▶ [EXERCISE PROMPT]: Would you please reproduce all the entries word for word, minus the pictures?

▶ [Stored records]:
• • • • •

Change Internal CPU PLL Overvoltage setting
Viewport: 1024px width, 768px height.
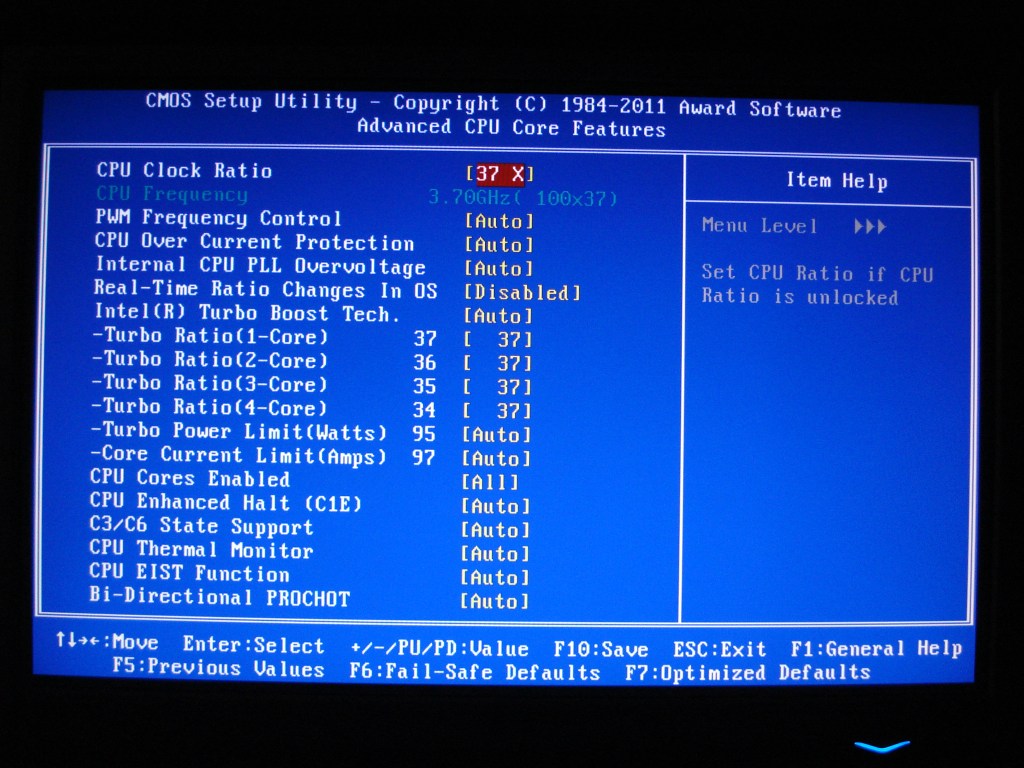(x=499, y=269)
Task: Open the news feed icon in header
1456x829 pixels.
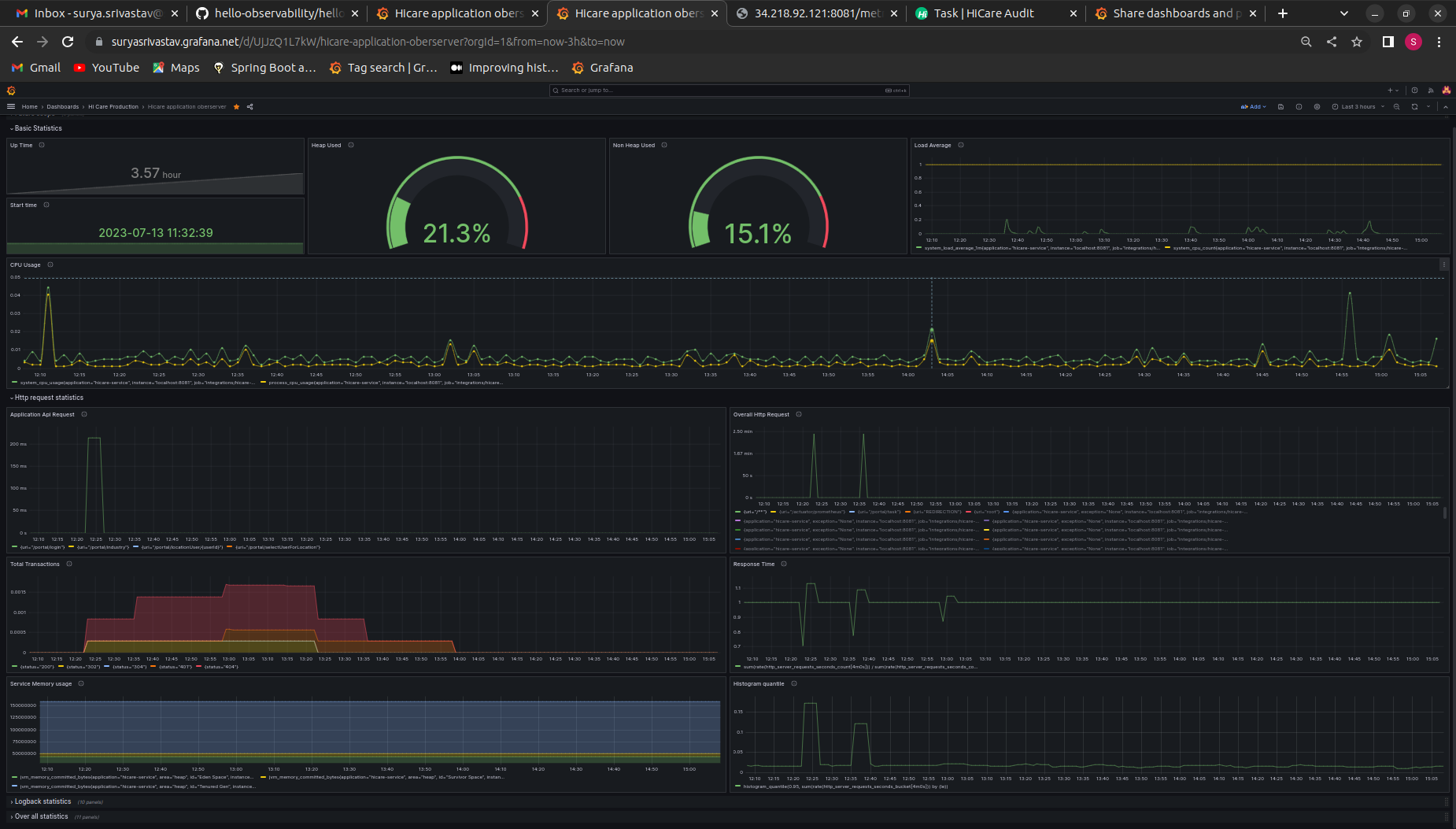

• • • • •

▶ [RESULT FOR THIS EXERCISE]:
Change Internal CPU PLL Overvoltage setting
Viewport: 1024px width, 768px height.
(x=499, y=269)
Task: Open the news feed icon in header
1456x829 pixels.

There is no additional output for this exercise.